As padarias do Amazonas não sabem até quando será possível segurar o preço do pão e, principalmente de produtos associados ao segmento e de maior valor agregado. A alta da matéria prima e a aproximação da data do dissídio dos trabalhadores do segmento, somam-se ao fraco movimento dos últimos meses para dilapidar os lucros.
No primeiro trimestre, as 80 empresas associadas ao Sindpam (Sindicato das Indústrias de Panificação e Confeitaria do Amazonas) cresceram 3%, em média, na comparação com os resultados obtidos no mesmo período do ano anterior. Na média brasileira, o segmento amargou quedas de até 9% nos anos de crise, até obter alta de 2,7% em 2018.
O presidente do Sindpam, Carlos Azevedo, ressalta que, embora sirva como termômetro para o setor de panificação do Amazonas, o número de crescimento não reflete inteiramente a realidade da atividade, que hoje conta com 1.400 empresas de variados portes atuando no Estado e um total de 15 mil trabalhadores. Com a diferença de que o incremento de custos afeta a todos.
“Tivemos um leve crescimento nas vendas e trabalhamos com uma meta maior para o ano. Mas, o preço da farinha subiu em torno de 5%. E, como o Brasil não é autossuficiente na produção de trigo, sofremos ainda com as variações cambiais. Outras insumos, como fermento, material de embalagem e energia também ficaram mais caros”, lamentou.
Outro fator de pressão nos custos é o reajuste dos salários do segmento de panificação e confeitaria, programado para 1º de julho. A diferença entre o que é pedido e oferecido, entretanto, é menor neste ano. A categoria pede 5% de reajuste e as empresas oferecem, assim como nos anos anteriores, o correção pelo INPC (Índice Nacional de Preços ao Consumidor) – que acumulou alta de 4,67%, em março. Em 2018, os salários subiram 3,5%.
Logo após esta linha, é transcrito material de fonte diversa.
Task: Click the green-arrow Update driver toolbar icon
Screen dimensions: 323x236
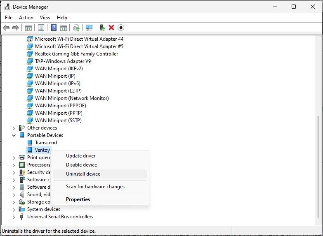Action: (x=102, y=28)
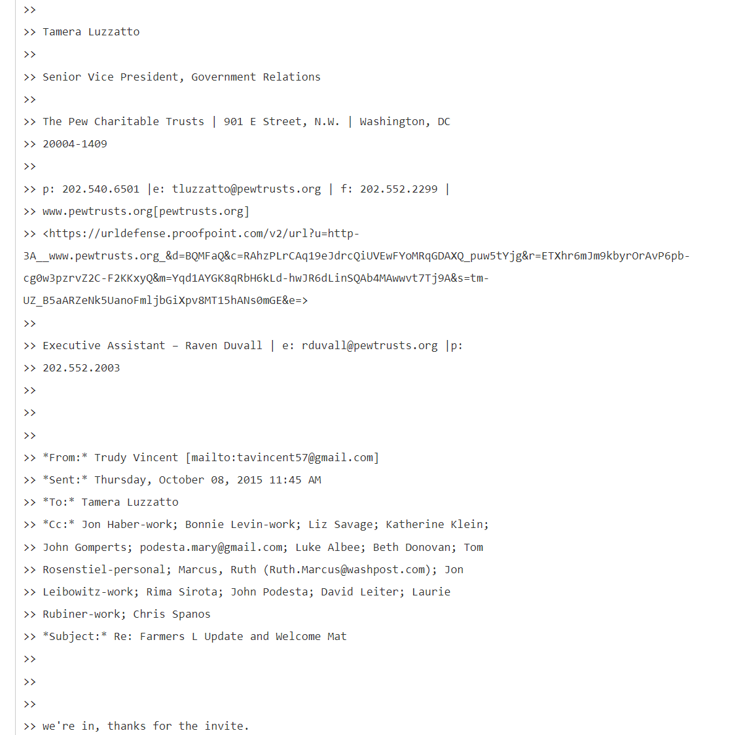Click the Senior Vice President title line
This screenshot has width=743, height=735.
click(x=181, y=77)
Para se defender dos aumentos e não afugentar a clientela com repasse de custos, as panificadoras vêm segurando os preços do pão francês nos últimos anos. Mas, os repasses não pouparam os produtos premium de confeitaria, como bolos, salgados, sonhos e demais itens de maior valor agregado.
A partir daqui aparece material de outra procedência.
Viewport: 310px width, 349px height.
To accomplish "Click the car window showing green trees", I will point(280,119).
“O custo é usualmente incorporado aos preços desses produtos de imediato. No ano passado, não fizemos isso, porque o poder aquisitivo do consumidor estava muito baixo. Vamos ver o que pode ser feito agora”, ponderou o presidente do Sindpam.
Consumo baixo
De acordo com o dirigente, o consumo per capta de pão no Amazonas permanece baixo, quando comparado ao de outros países e regiões. Nações como o Chile, que têm extensão territorial bem menor do que a nossa, consomem 90 quilos por habitante ao ano. No Brasil, esse número cai para 30 e, no Norte e Nordeste, para 27.
Azevedo atribui a fraca elevação das vendas não apenas à resiliência da crise econômica brasileira, mas também a aspectos culturais da região. “O consumidor amazonense de raiz ainda prefere macaxeira e tapioca ao tradicional pão francês. Em países europeus, o pão é presença obrigatória nas mesas dos domicílios”, comparou.
Crise e investimento
O proprietário da Nego Bom – Padaria & Confeitaria, Rodrigo Souza, diz que o crescimento de sua empresa acompanhou a média dos associados do Sindpam no primeiro trimestre, mas ressalta que sua expectativa é crescer pelo menos 5% ao final de 2019.
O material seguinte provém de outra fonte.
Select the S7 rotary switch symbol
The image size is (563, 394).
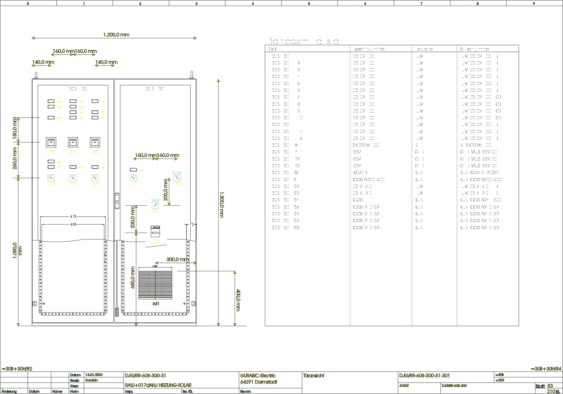[x=133, y=177]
O diferencial deste ano, segundo o empresário, é que as vendas, que costumam se recuperar só depois do Carnaval, aqueceram no período. Em compensação, a Páscoa esfriou o consumo, já que a clientela preferiu os produtos achocolatados e ficou sem dinheiro para a padaria. Mas, segundo Souza, as vendas mais fracas se devem não apenas à crise, mas ao fato de o cliente estar mais exigente.
“Alguns estão com pouco dinheiro mesmo, mas outros passaram a escolher mais antes de comprar. Tem gente, por exemplo, que vinha aqui todos os dias e agora só vem duas ou três vezes por semana. Alguns costumavam comprar sanduíche e agora passaram a levar frios para fazer em casa”, contou.
Apesar dos reveses de mercado, Rodrigo Souza conta que não se arrepende de ter investido na reforma de sua padaria, há dois anos, embora o retorno não tenha sido o projetado inicialmente. Tanto é que ele já planeja abrir uma filial, nos próximos meses.
“Esperava que o crescimento fosse dez vezes maior do que o conseguido. Mas, se não tivesse investido, as vendas não conseguiriam nem empatar com as do ano passado. Ainda estou estudando o local para a próxima loja. O empresário não pode ficar de braços cruzados, nem mesmo diante das dificuldades econômicas”, finalizou.